**Exercise details**
Print out every entry that follows, exactly as written.

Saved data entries
▼▼▼
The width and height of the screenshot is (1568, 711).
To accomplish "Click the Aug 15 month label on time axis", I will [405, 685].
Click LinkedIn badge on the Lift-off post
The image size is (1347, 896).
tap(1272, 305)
▲▲▲
**Response to the task**
The width and height of the screenshot is (1568, 711).
To accomplish "Click the Aug 15 month label on time axis", I will [405, 685].
Click LinkedIn badge on the Lift-off post
The image size is (1347, 896).
tap(1272, 305)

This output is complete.